#### Work instructions:
Going from the top of the data below, give again each line through the one containing "The width and height of the screenshot is (1200, 757).", both ends kept.

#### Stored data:
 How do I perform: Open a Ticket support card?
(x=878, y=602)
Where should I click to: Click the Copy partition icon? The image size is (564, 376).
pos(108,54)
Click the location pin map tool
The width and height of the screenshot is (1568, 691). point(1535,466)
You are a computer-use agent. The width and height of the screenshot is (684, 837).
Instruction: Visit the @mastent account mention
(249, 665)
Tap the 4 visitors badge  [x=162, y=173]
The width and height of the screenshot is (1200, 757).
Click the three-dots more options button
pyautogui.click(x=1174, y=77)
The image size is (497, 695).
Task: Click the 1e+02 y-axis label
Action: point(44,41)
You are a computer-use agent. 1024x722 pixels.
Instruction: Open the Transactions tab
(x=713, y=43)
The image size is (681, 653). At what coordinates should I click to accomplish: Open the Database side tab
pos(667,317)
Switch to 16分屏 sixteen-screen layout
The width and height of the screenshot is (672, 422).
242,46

#### Problem solution:
 How do I perform: Open a Ticket support card?
(x=878, y=602)
Where should I click to: Click the Copy partition icon? The image size is (564, 376).
pos(108,54)
Click the location pin map tool
The width and height of the screenshot is (1568, 691). point(1535,466)
You are a computer-use agent. The width and height of the screenshot is (684, 837).
Instruction: Visit the @mastent account mention
(249, 665)
Tap the 4 visitors badge  [x=162, y=173]
The width and height of the screenshot is (1200, 757).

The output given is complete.